Solo Production Cluster

Image of Solo

This page contains high-level information about non-restricted HPC platform for use at SNL.

Solo

The Solo cluster adds 13,464 compute cores to Sandia’s High Performance Computing (HPC) capability. At nearly 460 teraFLOPS, Solo roughly doubles our existing OHPC computing environment. Sandia applied Institutional Computing investment funds to purchase the system from Penguin Computing. Solo is based on the Tundra Open Rack Solution generation of hardware found in the highly effective TLCC3 (Tri-Lab Linux Capacity Cluster) procurement.

Solo serves all Program Management Units and Mission Areas as a corporate computational simulation resource.

Solo clusters are institutional computing resources available to all users and projects.
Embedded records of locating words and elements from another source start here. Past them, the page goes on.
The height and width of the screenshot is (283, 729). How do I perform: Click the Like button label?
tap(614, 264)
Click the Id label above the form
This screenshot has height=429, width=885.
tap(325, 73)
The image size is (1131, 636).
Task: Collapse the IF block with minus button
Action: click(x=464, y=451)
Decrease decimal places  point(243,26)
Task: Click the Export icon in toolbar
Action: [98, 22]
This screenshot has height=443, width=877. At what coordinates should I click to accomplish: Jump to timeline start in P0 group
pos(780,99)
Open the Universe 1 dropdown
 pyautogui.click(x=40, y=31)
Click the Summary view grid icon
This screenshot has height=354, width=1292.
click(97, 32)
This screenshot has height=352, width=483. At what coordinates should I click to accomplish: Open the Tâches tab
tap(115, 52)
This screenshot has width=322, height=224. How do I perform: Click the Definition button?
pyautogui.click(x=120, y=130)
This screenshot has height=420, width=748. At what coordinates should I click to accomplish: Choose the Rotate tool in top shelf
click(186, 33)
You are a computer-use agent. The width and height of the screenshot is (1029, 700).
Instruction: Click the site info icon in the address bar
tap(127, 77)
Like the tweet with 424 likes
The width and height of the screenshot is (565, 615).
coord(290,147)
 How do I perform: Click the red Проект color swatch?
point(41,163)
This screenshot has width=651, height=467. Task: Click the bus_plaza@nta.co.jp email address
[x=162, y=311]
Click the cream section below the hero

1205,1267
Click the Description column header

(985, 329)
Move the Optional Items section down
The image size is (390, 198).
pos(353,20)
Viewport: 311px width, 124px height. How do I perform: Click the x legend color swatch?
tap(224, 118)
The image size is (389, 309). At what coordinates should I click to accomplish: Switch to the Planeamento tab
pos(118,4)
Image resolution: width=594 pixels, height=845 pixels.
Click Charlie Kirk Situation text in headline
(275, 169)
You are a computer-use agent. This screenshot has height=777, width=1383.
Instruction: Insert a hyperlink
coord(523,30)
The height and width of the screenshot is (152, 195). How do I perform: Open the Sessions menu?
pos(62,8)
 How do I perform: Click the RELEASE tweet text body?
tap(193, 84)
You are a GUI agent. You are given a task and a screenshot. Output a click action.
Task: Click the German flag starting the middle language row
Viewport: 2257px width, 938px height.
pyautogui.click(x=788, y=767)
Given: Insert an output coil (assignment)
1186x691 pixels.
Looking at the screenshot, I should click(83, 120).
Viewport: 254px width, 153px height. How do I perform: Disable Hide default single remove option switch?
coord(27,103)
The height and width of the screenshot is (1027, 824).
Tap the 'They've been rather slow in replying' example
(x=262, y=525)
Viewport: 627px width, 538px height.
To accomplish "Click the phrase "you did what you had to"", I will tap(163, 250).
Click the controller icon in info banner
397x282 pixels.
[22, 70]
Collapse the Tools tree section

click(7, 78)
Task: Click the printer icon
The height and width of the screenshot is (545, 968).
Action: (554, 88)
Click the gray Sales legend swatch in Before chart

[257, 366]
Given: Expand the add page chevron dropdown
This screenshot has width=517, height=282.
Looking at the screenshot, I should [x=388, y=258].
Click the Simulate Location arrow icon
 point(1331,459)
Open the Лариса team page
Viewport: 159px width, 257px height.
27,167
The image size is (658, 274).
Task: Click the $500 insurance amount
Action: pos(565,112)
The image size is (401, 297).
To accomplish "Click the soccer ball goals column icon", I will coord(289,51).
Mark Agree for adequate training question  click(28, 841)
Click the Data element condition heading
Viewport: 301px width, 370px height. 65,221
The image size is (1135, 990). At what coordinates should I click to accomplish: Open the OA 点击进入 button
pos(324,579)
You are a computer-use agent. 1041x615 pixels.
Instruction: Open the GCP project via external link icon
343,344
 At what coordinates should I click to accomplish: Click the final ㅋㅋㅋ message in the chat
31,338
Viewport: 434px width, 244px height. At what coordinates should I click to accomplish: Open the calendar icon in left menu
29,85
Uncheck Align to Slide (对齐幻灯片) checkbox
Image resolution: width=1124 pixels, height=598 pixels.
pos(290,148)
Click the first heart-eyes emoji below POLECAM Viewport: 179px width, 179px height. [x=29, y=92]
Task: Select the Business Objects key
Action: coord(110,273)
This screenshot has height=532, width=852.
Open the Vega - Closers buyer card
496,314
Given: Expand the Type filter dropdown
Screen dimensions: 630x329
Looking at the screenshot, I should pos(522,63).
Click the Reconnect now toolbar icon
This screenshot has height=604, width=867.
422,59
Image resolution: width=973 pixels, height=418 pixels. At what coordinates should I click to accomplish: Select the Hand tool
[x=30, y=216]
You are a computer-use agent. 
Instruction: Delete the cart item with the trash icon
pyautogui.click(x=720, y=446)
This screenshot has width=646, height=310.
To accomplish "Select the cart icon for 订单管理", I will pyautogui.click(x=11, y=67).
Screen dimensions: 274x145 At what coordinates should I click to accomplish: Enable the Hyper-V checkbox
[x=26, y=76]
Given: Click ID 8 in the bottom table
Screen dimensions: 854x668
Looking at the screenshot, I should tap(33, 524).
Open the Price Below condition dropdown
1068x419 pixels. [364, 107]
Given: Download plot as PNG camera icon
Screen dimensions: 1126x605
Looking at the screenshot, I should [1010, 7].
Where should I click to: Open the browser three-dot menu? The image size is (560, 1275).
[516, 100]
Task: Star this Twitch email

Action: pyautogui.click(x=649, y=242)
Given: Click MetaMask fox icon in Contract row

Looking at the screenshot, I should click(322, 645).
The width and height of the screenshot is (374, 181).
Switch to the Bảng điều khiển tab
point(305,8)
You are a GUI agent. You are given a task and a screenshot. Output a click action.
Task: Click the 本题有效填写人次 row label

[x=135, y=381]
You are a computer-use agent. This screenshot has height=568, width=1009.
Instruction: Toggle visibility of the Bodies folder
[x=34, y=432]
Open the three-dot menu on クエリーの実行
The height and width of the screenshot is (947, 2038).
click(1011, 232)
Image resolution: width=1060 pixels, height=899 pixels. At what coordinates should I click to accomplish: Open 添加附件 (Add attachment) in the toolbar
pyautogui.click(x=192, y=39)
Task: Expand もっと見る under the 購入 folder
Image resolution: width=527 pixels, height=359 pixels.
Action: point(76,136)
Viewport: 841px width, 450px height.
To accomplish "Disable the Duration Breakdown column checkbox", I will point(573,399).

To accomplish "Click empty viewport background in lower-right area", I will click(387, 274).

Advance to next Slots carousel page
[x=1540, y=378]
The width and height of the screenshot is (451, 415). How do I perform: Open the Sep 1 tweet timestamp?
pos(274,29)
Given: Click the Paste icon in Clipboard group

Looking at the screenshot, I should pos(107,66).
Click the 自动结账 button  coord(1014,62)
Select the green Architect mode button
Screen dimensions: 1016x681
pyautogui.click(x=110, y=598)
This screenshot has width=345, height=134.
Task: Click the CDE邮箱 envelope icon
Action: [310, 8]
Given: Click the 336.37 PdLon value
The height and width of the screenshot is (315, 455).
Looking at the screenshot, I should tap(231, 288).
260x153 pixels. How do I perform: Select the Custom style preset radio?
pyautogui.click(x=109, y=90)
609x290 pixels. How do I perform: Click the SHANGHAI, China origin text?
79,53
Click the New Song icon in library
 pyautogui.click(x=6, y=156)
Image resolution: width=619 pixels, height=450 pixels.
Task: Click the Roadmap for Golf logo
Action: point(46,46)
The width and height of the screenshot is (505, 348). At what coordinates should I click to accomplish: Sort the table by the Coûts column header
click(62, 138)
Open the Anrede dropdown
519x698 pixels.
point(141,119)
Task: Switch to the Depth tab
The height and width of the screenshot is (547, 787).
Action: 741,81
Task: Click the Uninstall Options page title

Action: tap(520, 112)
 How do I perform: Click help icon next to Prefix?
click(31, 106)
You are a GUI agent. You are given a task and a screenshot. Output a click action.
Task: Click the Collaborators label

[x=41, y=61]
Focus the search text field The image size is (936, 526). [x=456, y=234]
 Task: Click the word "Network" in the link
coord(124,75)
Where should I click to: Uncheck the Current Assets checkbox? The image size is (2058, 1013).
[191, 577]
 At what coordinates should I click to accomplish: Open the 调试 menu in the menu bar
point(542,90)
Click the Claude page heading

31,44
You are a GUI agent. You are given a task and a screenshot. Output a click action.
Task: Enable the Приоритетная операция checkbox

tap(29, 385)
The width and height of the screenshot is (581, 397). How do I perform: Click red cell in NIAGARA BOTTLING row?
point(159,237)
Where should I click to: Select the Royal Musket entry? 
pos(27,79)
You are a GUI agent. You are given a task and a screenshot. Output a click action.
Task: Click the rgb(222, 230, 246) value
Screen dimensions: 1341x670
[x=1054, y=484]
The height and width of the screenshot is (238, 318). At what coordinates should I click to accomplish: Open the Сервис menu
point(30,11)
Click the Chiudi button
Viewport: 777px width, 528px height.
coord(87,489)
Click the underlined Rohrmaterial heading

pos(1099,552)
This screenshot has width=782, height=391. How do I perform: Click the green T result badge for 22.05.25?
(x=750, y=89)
  • Design: Solo was one of SNL’s first DOE NNSA ASC Commodity Technology Systems (CTS-1) procurements.
  • Processor: Each of Solo’s 374 compute nodes contain a dual-socket motherboard and each socket contains a 2.1 GHz Intel Xeon Broadwell (BDW) E5-2695v4 18-core CPU. This provides 36 cores per node.
  • Interconnect: Intel Omni-Path high speed interconnect with Intel OPA hardware that includes node HFI, Edge and Core switches, and Mellanox ConnectX4 HCAs in IO nodes.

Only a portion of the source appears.